Your instructions -> Print every record below exactly, minus the pictures.

....................

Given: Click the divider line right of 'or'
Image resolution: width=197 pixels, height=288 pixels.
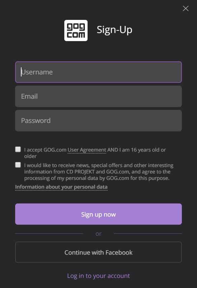Looking at the screenshot, I should 148,234.
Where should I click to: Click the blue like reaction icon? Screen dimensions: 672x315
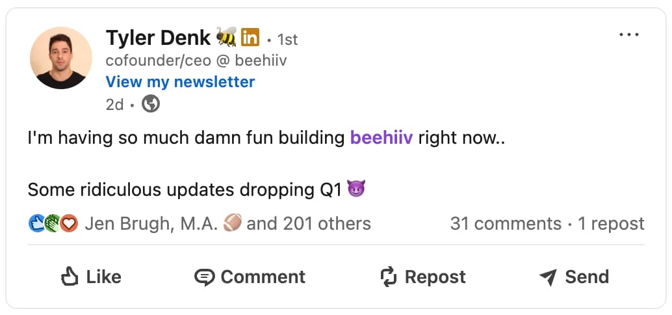[x=36, y=224]
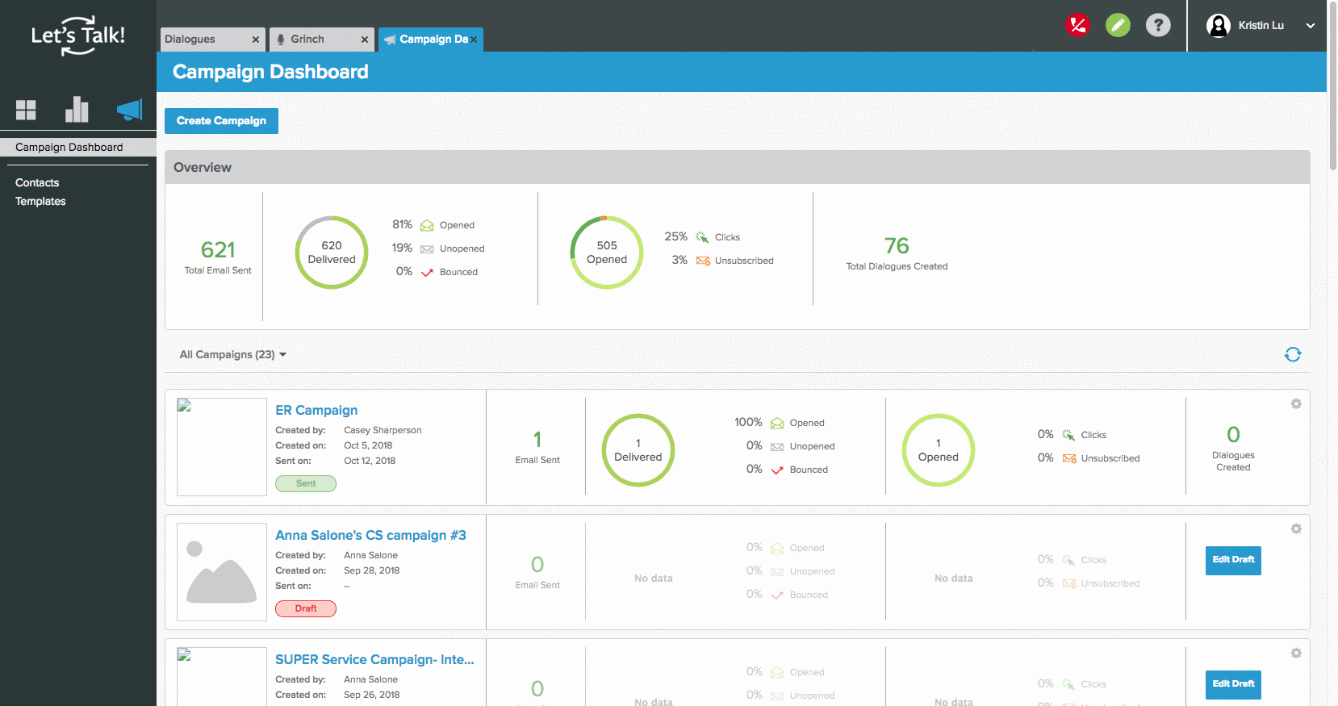Viewport: 1338px width, 706px height.
Task: Click the Anna Salone campaign thumbnail image
Action: click(x=222, y=572)

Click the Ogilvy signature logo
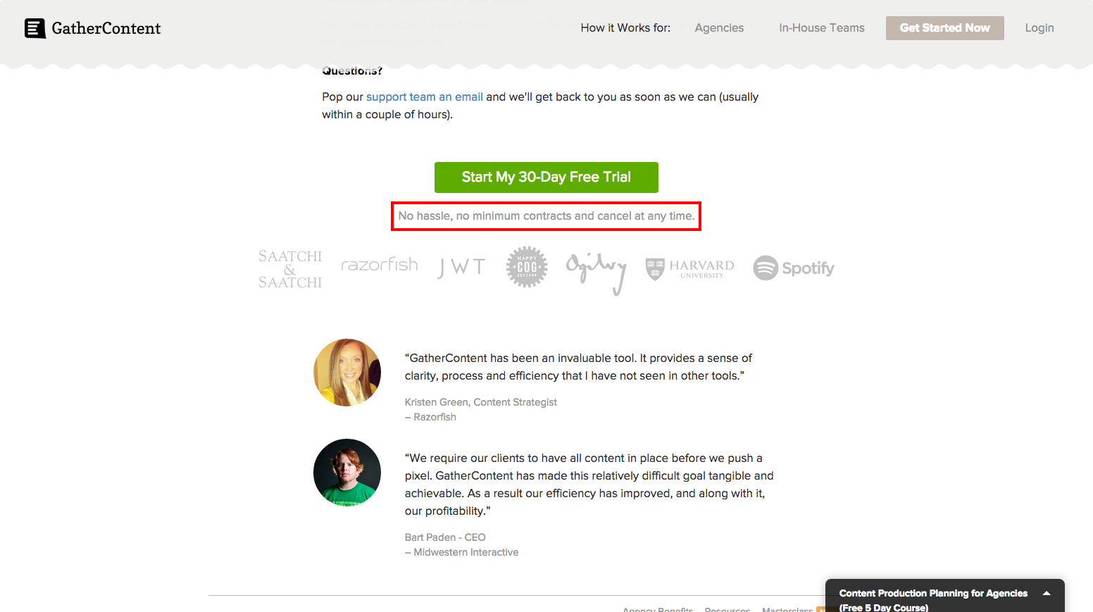point(597,271)
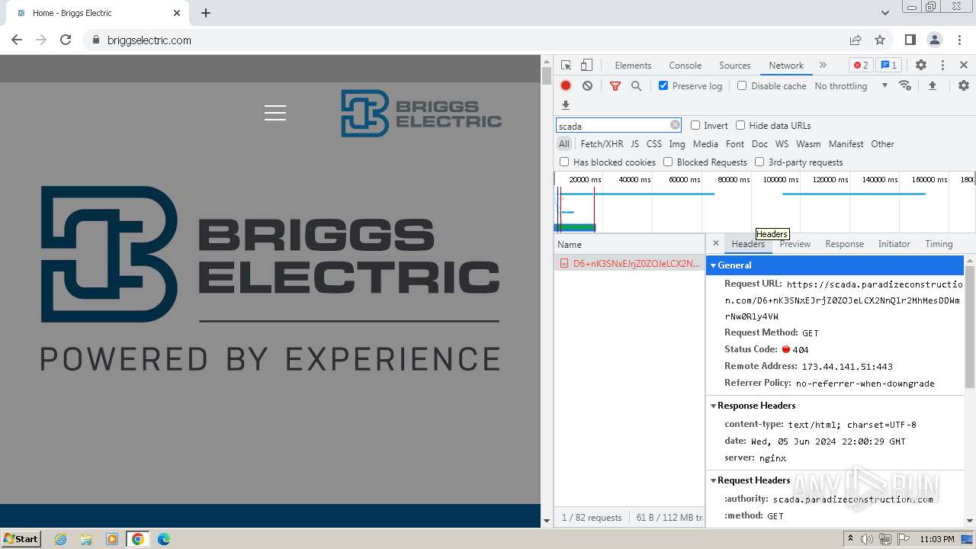Image resolution: width=976 pixels, height=549 pixels.
Task: Filter requests by Fetch/XHR type
Action: 601,144
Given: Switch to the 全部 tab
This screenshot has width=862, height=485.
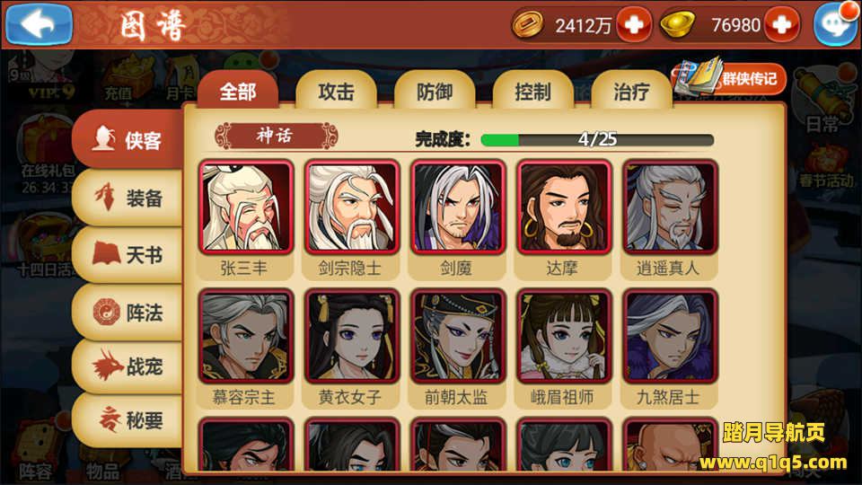Looking at the screenshot, I should coord(238,91).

....................

Result ->
Given: Click the divider line right of 'or'
Image resolution: width=197 pixels, height=288 pixels.
Looking at the screenshot, I should 148,234.
Where should I click to: Click the blue like reaction icon? Screen dimensions: 672x315
[x=36, y=224]
Viewport: 1338px width, 706px height.
Task: Click the Anna Salone campaign thumbnail image
Action: click(x=222, y=572)

Click the Ogilvy signature logo
point(597,271)
Image resolution: width=976 pixels, height=549 pixels.
Task: Filter requests by Fetch/XHR type
Action: 601,144
Given: Switch to the 全部 tab
This screenshot has width=862, height=485.
Looking at the screenshot, I should coord(238,91).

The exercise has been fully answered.